I've been gradually realizing just how important it is to presume our ideological and political opponents to be motivated by pursuit of the good and true. Of course, in some cases the presumption is false, but likewise sometimes our co-partisans--and we ourselves--are motivated badly.
Here's a psychological advantage of making this presumption. If we lose out to our opponents (say, in the polis, in a department meeting, etc.), it's much less depressing when we see it as nonetheless a kind of victory for the true and the good--for we presume that the desire for the true and the good is what energized our opponents in their victory, what made them persevere, what made them win support.
It may seem not in keeping with a Christian view of this world as fallen to make this presumption. But at the same time, while this world is fallen, Christ's grace is widespread. And wherever people are moved by the true and the good, there is a likelihood that grace is at work. In fact, it is precisely the fact that the world is fallen that makes it likely that grace is at work where the pursuit of the true and the good energizes people.
None of this minimizes the importance of energetic disagreement when needed. If Fred and Sid disagree on which of two ropes to throw the drowning man, and Sid with great energy carries the day and throws the rotten rope to the drowning man, although Fred can see it as a kind of victory for the good in that Sid was being driven by the good, nonetheless the drowning man is likely to drown. So the presumption that our opponents are motivated rightly is fully compatible with resisting them respectfully to the best of our ability. Indeed, the very fact that Sid is pursuing the good is a reason for Fred resist Sid's mistaken choice of rope, so as to save Sid from an action that does not in fact achieve what Sid wants it to achieve.
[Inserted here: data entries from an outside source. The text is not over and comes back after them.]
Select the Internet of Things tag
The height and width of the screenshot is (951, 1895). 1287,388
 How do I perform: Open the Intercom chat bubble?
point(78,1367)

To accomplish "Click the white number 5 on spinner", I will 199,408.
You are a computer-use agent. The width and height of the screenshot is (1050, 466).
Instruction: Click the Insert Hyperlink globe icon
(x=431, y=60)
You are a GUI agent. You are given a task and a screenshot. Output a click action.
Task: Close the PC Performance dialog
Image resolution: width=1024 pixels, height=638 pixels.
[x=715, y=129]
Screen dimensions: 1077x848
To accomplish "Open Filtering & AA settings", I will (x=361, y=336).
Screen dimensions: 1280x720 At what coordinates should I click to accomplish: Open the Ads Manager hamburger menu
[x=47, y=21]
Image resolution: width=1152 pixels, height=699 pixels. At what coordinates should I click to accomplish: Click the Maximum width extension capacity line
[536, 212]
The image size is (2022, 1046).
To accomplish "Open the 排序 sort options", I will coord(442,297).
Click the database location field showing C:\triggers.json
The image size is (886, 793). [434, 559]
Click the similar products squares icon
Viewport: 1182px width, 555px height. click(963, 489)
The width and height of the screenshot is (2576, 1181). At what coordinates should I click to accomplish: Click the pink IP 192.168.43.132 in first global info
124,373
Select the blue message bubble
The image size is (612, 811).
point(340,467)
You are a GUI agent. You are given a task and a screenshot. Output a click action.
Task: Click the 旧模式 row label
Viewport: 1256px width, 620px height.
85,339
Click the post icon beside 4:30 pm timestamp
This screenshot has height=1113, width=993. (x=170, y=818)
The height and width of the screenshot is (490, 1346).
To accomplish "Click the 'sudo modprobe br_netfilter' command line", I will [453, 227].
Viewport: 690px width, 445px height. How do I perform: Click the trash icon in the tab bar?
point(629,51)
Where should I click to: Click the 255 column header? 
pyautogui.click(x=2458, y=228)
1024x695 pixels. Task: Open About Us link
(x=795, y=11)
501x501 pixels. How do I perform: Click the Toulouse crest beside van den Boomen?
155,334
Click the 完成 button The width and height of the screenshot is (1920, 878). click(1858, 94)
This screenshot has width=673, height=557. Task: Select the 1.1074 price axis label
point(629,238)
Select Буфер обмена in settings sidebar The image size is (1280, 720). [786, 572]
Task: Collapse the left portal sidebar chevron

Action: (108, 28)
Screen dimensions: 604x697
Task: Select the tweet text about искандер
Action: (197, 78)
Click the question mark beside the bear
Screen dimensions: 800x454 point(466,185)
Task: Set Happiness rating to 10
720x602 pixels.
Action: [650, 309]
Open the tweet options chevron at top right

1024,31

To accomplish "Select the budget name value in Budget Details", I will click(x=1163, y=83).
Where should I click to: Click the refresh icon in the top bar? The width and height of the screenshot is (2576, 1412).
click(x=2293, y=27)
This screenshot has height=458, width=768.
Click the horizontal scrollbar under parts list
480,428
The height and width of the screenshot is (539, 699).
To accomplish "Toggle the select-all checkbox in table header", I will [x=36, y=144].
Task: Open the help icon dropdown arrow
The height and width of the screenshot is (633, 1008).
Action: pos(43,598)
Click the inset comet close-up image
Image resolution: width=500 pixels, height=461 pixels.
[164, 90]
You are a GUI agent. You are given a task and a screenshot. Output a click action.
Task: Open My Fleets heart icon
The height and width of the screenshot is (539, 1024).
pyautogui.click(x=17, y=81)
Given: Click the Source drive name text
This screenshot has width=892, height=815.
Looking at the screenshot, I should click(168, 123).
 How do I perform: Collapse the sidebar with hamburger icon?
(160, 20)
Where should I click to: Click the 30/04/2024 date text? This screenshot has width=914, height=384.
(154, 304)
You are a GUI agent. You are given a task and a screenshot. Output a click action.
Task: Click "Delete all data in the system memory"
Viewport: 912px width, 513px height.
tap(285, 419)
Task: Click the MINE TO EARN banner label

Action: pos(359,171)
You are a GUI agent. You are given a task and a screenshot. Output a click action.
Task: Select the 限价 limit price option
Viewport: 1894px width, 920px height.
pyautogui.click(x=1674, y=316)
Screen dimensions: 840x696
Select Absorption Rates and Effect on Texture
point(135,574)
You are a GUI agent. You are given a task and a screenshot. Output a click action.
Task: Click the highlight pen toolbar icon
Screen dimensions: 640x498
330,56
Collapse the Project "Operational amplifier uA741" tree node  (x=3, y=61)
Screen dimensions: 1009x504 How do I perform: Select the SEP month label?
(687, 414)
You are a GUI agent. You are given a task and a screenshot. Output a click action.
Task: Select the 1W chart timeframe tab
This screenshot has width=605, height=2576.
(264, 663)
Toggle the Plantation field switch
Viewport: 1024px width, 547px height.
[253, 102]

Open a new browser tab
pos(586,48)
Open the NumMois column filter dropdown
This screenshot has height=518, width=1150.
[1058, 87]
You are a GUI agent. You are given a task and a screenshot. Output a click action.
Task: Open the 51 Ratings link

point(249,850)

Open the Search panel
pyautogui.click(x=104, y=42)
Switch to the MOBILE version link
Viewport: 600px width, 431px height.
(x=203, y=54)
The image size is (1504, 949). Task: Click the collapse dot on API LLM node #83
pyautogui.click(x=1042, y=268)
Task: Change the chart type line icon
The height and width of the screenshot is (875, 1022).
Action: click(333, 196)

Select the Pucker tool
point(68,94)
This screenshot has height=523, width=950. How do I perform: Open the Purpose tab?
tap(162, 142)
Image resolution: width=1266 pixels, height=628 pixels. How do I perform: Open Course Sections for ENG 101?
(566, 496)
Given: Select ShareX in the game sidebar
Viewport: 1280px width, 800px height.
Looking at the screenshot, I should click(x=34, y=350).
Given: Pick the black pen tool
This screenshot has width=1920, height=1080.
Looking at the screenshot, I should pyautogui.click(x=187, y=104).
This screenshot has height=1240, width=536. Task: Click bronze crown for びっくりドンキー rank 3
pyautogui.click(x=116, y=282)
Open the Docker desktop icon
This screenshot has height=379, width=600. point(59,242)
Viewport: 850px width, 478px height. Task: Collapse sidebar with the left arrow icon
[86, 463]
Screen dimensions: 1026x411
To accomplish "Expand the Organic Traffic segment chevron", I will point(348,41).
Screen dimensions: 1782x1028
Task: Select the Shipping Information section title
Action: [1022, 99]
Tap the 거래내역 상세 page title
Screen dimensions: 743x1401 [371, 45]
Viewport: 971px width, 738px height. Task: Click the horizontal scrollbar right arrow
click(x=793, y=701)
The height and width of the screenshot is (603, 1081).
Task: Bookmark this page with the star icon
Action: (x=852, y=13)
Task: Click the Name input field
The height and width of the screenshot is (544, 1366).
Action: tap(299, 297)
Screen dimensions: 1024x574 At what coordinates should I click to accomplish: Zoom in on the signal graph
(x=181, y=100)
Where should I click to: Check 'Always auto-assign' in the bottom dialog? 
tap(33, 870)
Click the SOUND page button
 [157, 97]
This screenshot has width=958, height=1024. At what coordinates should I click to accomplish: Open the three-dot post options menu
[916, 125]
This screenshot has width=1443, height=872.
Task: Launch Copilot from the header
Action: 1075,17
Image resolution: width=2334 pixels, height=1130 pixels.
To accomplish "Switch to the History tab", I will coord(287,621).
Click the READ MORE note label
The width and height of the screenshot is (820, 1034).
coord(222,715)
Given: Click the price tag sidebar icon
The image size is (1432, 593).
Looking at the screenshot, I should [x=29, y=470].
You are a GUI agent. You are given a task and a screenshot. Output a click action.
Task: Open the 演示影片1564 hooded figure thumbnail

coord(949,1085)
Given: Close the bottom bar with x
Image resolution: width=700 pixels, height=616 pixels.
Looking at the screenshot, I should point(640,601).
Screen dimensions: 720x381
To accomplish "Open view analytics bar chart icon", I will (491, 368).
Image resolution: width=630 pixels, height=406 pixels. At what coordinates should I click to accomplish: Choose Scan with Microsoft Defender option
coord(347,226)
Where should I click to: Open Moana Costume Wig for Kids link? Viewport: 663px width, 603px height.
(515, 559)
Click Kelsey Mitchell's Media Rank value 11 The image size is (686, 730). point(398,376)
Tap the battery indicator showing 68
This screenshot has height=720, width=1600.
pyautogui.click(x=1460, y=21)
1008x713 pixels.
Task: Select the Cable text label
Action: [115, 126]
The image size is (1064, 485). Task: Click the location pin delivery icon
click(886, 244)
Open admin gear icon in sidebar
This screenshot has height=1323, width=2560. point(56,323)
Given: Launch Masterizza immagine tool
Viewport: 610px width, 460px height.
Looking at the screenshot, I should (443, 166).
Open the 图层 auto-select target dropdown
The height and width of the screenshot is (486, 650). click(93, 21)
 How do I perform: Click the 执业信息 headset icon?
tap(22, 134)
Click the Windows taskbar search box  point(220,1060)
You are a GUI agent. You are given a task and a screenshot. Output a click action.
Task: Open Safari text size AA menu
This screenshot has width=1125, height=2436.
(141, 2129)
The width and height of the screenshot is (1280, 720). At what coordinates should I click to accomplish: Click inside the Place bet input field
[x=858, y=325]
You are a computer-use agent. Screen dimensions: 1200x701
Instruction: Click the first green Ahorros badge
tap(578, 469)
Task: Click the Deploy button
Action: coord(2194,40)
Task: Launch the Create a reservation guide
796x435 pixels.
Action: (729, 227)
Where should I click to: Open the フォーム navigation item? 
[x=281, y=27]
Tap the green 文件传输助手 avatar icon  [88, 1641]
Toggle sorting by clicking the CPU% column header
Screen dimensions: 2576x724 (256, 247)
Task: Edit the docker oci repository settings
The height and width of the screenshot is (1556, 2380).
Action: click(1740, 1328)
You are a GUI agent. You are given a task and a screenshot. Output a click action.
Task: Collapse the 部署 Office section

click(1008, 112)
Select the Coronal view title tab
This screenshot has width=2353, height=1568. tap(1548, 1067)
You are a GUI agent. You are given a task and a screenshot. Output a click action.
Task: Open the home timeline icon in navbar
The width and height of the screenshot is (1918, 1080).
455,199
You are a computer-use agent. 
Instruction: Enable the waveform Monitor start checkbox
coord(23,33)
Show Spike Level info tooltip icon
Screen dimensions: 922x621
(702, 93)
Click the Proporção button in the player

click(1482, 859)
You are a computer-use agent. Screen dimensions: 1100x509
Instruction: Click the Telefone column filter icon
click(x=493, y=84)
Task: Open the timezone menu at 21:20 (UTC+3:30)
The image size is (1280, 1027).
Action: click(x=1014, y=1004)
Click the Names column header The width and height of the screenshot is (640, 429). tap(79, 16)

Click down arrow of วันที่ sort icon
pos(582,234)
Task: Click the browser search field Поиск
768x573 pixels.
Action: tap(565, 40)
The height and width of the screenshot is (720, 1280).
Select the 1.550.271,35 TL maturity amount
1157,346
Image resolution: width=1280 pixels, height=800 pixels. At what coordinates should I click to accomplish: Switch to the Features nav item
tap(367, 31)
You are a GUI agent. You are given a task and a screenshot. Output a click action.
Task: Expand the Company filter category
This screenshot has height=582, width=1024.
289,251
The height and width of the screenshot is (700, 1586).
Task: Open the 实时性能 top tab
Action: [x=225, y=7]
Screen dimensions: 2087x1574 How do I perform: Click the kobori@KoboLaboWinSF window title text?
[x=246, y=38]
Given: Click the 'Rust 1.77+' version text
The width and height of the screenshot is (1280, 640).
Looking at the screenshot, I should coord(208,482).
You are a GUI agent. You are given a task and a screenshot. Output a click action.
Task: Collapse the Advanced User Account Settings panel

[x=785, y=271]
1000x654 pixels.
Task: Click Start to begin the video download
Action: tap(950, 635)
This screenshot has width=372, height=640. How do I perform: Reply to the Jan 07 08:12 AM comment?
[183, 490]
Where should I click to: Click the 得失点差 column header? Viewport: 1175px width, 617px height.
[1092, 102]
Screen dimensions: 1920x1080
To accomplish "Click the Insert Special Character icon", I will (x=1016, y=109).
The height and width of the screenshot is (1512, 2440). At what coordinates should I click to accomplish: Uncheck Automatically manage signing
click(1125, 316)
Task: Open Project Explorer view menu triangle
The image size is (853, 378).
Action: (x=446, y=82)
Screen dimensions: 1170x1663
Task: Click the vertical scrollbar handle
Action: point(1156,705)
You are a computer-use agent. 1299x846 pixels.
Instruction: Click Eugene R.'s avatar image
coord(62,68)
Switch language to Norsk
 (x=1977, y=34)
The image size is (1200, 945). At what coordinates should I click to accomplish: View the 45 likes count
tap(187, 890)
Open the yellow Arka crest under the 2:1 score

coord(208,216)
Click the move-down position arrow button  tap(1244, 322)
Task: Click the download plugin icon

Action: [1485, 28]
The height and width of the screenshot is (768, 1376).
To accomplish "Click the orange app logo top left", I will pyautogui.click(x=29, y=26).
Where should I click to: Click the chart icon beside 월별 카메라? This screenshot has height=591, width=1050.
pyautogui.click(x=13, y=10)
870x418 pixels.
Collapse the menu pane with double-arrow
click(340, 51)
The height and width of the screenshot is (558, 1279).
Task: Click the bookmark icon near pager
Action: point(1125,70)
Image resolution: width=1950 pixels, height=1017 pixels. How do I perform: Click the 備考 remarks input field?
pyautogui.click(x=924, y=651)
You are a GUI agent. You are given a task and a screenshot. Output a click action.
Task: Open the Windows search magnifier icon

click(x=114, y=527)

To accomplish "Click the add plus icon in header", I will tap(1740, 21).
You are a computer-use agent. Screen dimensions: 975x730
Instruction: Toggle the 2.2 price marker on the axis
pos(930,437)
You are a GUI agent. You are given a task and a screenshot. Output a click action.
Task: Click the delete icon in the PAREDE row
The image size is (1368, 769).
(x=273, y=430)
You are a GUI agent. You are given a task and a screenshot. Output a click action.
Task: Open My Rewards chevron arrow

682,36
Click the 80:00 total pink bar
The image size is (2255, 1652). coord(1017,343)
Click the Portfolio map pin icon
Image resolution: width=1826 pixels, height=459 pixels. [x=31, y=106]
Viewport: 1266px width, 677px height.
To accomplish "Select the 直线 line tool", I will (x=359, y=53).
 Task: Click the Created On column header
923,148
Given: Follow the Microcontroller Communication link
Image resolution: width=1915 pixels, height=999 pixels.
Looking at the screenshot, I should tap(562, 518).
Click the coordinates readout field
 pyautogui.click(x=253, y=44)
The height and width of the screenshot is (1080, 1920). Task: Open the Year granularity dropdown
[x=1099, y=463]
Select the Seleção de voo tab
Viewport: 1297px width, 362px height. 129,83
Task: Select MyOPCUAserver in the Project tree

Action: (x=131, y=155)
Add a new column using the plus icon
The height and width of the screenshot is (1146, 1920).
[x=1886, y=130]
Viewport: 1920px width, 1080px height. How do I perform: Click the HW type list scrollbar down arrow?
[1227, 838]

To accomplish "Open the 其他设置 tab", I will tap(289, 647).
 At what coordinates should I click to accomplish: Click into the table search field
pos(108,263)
Suppose it's granted that the presumption is helpful. But what justifies the presumption? Is it justified merely pragmatically? I don't think so. I think there is a general presumption that things are working rightly, a presumption that we should minimize the attribution of malfunction. (This general presumption may be what keeps us from scepticism, what makes it appropriate to trust in our senses and our fellows' testimony.) And it is a lesser defect to be wrong about the means than about the ends.